## Material shown
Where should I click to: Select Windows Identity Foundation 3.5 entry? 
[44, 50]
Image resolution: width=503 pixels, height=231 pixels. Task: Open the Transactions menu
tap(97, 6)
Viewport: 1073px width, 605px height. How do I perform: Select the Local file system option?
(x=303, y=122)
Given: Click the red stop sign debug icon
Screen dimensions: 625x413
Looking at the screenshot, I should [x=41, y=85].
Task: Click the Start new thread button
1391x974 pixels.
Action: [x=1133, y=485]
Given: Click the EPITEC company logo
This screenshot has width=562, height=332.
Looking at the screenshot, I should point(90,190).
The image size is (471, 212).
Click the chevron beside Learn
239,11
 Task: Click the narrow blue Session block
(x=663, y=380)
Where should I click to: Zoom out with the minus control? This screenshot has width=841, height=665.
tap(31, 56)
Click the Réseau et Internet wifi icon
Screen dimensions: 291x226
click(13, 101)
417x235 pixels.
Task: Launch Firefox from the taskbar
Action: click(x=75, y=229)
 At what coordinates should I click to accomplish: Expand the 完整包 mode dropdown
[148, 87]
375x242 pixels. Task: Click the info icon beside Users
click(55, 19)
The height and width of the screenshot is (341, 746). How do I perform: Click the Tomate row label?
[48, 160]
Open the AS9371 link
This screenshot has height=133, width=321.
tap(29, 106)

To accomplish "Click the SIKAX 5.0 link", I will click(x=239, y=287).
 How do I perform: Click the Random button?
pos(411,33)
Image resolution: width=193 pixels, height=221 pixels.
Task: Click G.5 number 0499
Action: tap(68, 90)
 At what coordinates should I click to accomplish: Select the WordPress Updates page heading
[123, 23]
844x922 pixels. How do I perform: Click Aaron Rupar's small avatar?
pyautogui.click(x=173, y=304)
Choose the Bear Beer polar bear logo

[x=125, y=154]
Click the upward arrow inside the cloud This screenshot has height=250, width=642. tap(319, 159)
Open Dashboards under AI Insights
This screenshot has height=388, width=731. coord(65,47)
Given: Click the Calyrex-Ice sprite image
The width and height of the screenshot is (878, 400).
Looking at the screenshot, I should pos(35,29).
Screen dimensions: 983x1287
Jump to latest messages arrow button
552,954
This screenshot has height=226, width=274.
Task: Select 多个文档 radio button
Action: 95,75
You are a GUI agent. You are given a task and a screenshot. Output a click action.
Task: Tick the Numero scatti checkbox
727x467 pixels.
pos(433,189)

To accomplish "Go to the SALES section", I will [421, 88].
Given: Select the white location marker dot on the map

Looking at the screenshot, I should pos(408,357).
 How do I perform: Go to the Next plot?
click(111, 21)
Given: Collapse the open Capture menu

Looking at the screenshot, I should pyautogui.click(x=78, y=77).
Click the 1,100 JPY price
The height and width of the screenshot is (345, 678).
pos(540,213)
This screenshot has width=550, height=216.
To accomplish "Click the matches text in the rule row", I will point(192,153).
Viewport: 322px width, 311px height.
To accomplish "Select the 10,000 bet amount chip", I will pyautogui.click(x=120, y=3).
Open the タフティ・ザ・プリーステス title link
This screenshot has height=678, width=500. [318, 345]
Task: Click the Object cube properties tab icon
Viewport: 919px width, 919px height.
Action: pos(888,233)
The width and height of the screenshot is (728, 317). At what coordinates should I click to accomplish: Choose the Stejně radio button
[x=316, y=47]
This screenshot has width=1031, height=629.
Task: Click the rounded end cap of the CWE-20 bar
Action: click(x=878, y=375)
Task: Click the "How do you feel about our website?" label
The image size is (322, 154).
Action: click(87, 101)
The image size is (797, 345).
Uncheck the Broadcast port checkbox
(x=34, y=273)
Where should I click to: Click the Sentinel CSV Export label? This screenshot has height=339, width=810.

## What the task requires
Exact retyping of all the entries is required.

## Completed exercise
Where should I click to: Select Windows Identity Foundation 3.5 entry? 
[44, 50]
Image resolution: width=503 pixels, height=231 pixels. Task: Open the Transactions menu
tap(97, 6)
Viewport: 1073px width, 605px height. How do I perform: Select the Local file system option?
(x=303, y=122)
Given: Click the red stop sign debug icon
Screen dimensions: 625x413
Looking at the screenshot, I should [x=41, y=85].
Task: Click the Start new thread button
1391x974 pixels.
Action: [x=1133, y=485]
Given: Click the EPITEC company logo
This screenshot has width=562, height=332.
Looking at the screenshot, I should point(90,190).
The image size is (471, 212).
Click the chevron beside Learn
239,11
 Task: Click the narrow blue Session block
(x=663, y=380)
Where should I click to: Zoom out with the minus control? This screenshot has width=841, height=665.
tap(31, 56)
Click the Réseau et Internet wifi icon
Screen dimensions: 291x226
click(13, 101)
417x235 pixels.
Task: Launch Firefox from the taskbar
Action: click(x=75, y=229)
 At what coordinates should I click to accomplish: Expand the 完整包 mode dropdown
[148, 87]
375x242 pixels. Task: Click the info icon beside Users
click(55, 19)
The height and width of the screenshot is (341, 746). How do I perform: Click the Tomate row label?
[48, 160]
Open the AS9371 link
This screenshot has height=133, width=321.
tap(29, 106)

To accomplish "Click the SIKAX 5.0 link", I will click(x=239, y=287).
 How do I perform: Click the Random button?
pos(411,33)
Image resolution: width=193 pixels, height=221 pixels.
Task: Click G.5 number 0499
Action: tap(68, 90)
 At what coordinates should I click to accomplish: Select the WordPress Updates page heading
[123, 23]
844x922 pixels. How do I perform: Click Aaron Rupar's small avatar?
pyautogui.click(x=173, y=304)
Choose the Bear Beer polar bear logo

[x=125, y=154]
Click the upward arrow inside the cloud This screenshot has height=250, width=642. tap(319, 159)
Open Dashboards under AI Insights
This screenshot has height=388, width=731. coord(65,47)
Given: Click the Calyrex-Ice sprite image
The width and height of the screenshot is (878, 400).
Looking at the screenshot, I should pos(35,29).
Screen dimensions: 983x1287
Jump to latest messages arrow button
552,954
This screenshot has height=226, width=274.
Task: Select 多个文档 radio button
Action: 95,75
You are a GUI agent. You are given a task and a screenshot. Output a click action.
Task: Tick the Numero scatti checkbox
727x467 pixels.
pos(433,189)

To accomplish "Go to the SALES section", I will [421, 88].
Given: Select the white location marker dot on the map

Looking at the screenshot, I should pos(408,357).
 How do I perform: Go to the Next plot?
click(111, 21)
Given: Collapse the open Capture menu

Looking at the screenshot, I should pyautogui.click(x=78, y=77).
Click the 1,100 JPY price
The height and width of the screenshot is (345, 678).
pos(540,213)
This screenshot has width=550, height=216.
To accomplish "Click the matches text in the rule row", I will point(192,153).
Viewport: 322px width, 311px height.
To accomplish "Select the 10,000 bet amount chip", I will pyautogui.click(x=120, y=3).
Open the タフティ・ザ・プリーステス title link
This screenshot has height=678, width=500. [318, 345]
Task: Click the Object cube properties tab icon
Viewport: 919px width, 919px height.
Action: pos(888,233)
The width and height of the screenshot is (728, 317). At what coordinates should I click to accomplish: Choose the Stejně radio button
[x=316, y=47]
This screenshot has width=1031, height=629.
Task: Click the rounded end cap of the CWE-20 bar
Action: click(x=878, y=375)
Task: Click the "How do you feel about our website?" label
The image size is (322, 154).
Action: click(87, 101)
The image size is (797, 345).
Uncheck the Broadcast port checkbox
(x=34, y=273)
Where should I click to: Click the Sentinel CSV Export label? This screenshot has height=339, width=810.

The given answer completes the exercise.